13. The learned Magistrate has acquitted the accused by relying
upon   the   decision   of   the   Hon'ble   Supreme   Court   in   the   case   of
Sadanandan Bhadran V/s. Madhvan Sunil Kumar reported in (1998) 6
SCC 514.  In the said judgment, it is held that the limitation to file the
complaint would commence from first default and notice sent and the
limitation would not commence from second default.  The Hon'ble Apex
Court in  the case of  MSR Leathers   V/s. S.Palaniappan and Anr.
reported in (2013) 1 Supreme Court Cases 177 in para Nos.15 and
16 held as under :­
“ 15. Sadanandan Bhadran’s case (supra) holds that while a second
or successive presentation of the cheque is legally permissible so long
as  such  presentation  is   within   the  period   of  six   months  or  the
validity of the cheque whichever is earlier, the second or subsequent
dishonour of the cheque would not entitle the holder / payee to
issue a statutory notice to the drawer nor would it entitle him to
institute legal proceedings against the drawer in the event he fails to
arrange the payment. The decision gives three distinct reasons why
that should be so. The first and the foremost of these reasons is the
use of the expression “cause of action” in Section 142(b) of the Act

which according to the Court has been used in a restrictive sense
and must therefore be understood to mean that cause of action
under  Section 142(b) can arise but once. The second reason cited
for the view taken in the Sadanandan Bhadran’s case (supra) is
that dishonour of a cheque will lead to commission of only one
offence and that the offence is complete no sooner the drawer fails to
make the payment of the cheque amount within a period of 15 days
of the receipt of the notice served upon him. The Court has not
pressed into service the doctrine of “waiver of the right to prosecute”
but held that the failure of the holder to institute proceedings would
tantamount to “absolution” of the drawer of the offence committed
by him. The third and the only other reason is that successive causes
of action will militate against the provisions of Section 142(b) and
make the said provision otiose. The Court in Sadanandan Bhadran’s
case (supra) held that the failure of the drawer / payee to file a
complaint   within   one   month   resulted   in   forfeiture   of   the
complainant’s right to prosecute the drawer/payee which forfeiture
cannot be circumvented by him by presenting the cheque afresh and
inviting a dishonour to be followed by a fresh notice and a delayed
complaint on the basis thereof. 
16. With utmost respect to the Judges who decided Sadanandan
Bhadran’s case (supra) we regret our inability to fall in line with
the above line of reasoning to hold that while a cheque is presented
afresh   the   right   to   prosecute   the   drawer,   if   the   cheque   is
dishonoured, is forfeited only because the previous dishonour had
not resulted in immediate prosecution of the offender even when a
notice under clause (b) of proviso to Section 138 had been served

upon the drawer.
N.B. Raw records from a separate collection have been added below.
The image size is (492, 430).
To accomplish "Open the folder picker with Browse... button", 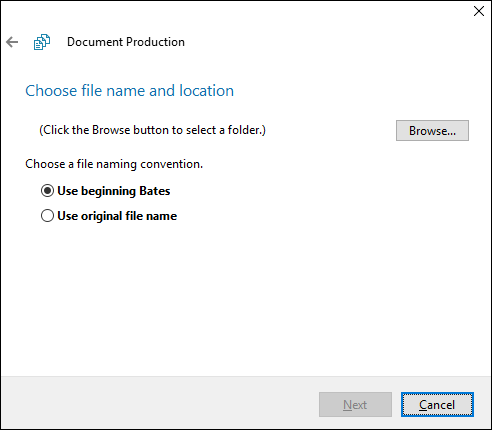I will point(432,130).

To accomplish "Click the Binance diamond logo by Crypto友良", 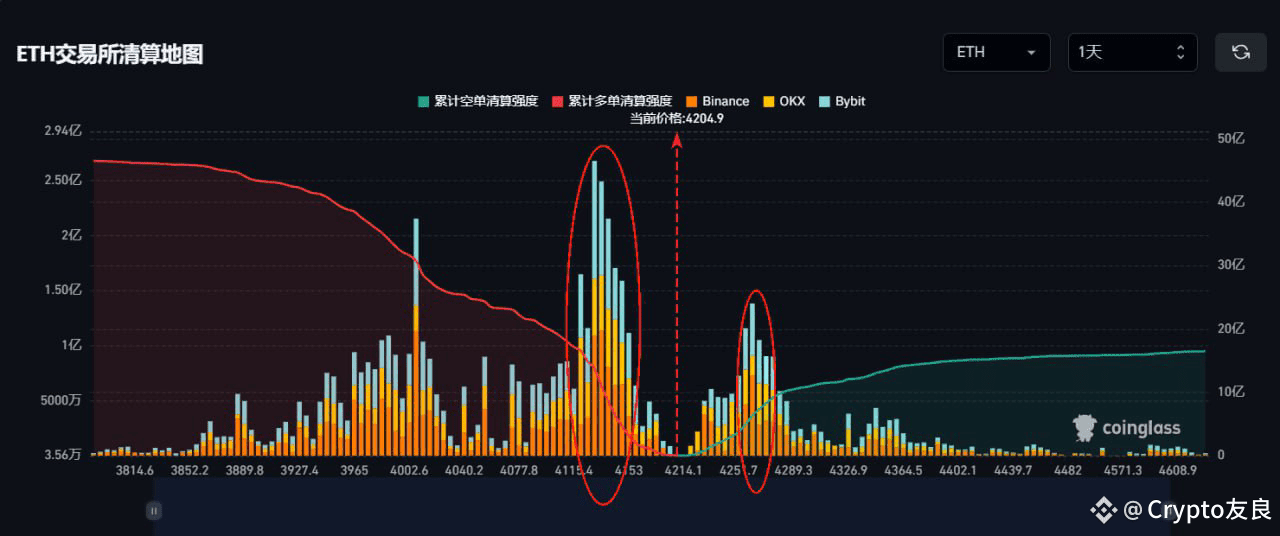I will [x=1103, y=510].
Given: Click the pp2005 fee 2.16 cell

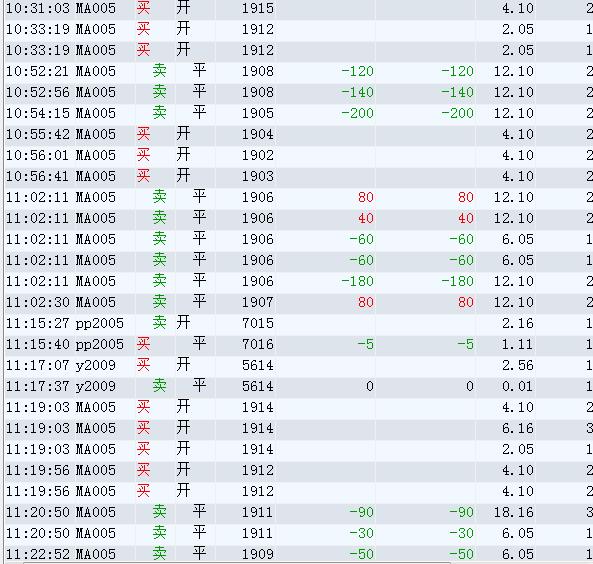Looking at the screenshot, I should 517,323.
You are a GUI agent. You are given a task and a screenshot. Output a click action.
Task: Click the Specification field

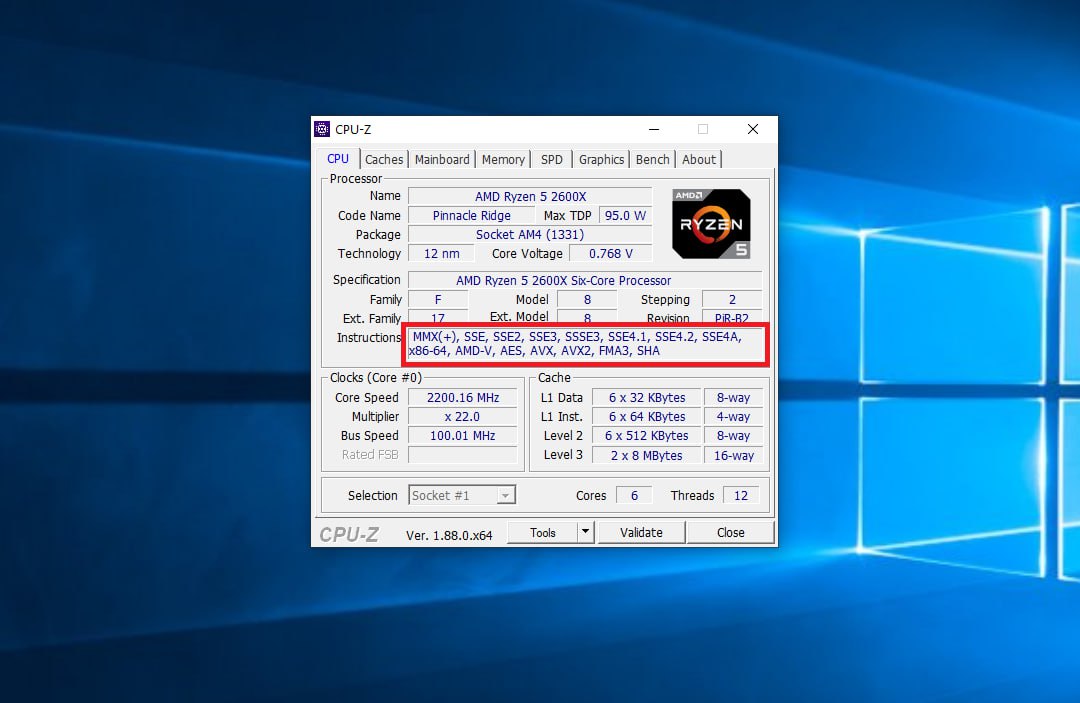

We are conscious of the fact that Sadanandan
Bhadran’s  case  (supra)  has been  followed in several  subsequent
decisions of this Court such as in Sil Import, USA V. Exim Aides Silk
Exporters, Bangalore (1999) 4 SCC 567,  Uniplas India Ltd. and
Ors. V/s. State (Govt. of NCT Delhi) and Anr. (2001) 6 SCC 8,
Dalmia Cement (Bharat) Ltd. V/s. Galaxy Traders & Agencies Ltd.
and   Anr.,   (2001)   6   SCC   463,  Prem   Chand   Vijay   Kumar   V/s.
Yashpal Singh and Anr.,(2005) 4 SCC 417, S.L.Constructions and
Anr.   V/s.   Alapati   Srinivasa   Rao   and   Anr.,   (2009)   1   SCC   500,
Tameshwar Vaishnav V. Ramvishal Gupta (2010) 2 SCC 329.” 
14. Thus, the Hon'ble Supreme Court was pleased to overrule
the decision in the case of Sadanandan Bhadran's case (supra) and
observed that the complaint filed on the basis of second default would
also be maintainable.
15.              Significantly, the learned Magistrate has acquitted the
accused.  Hence, the remedy available  to the complainant  is to prefer
an appeal against the judgment   of acquittal under the provisions   of
Section 378 (4)  of the Cr. P.C.   Revision  is certainly not maintainable.
So   also   in   case     of   summons   case,   provision   of   discharge   is   not
available.  Being a private complaint, as discussed above, the provisions
under section 258  of the Cr.P.C.  are  not applicable  to the facts  of the
present case.   
16.   In   view   of   the   abovesaid   legal   position,   it   would   be
necessary   to   remand   the   matter   back   to   the   learned   Magistrate   to
reconsider the  judgment passed by the Hon'ble Supreme Court and
decide the case afresh in accordance with the law.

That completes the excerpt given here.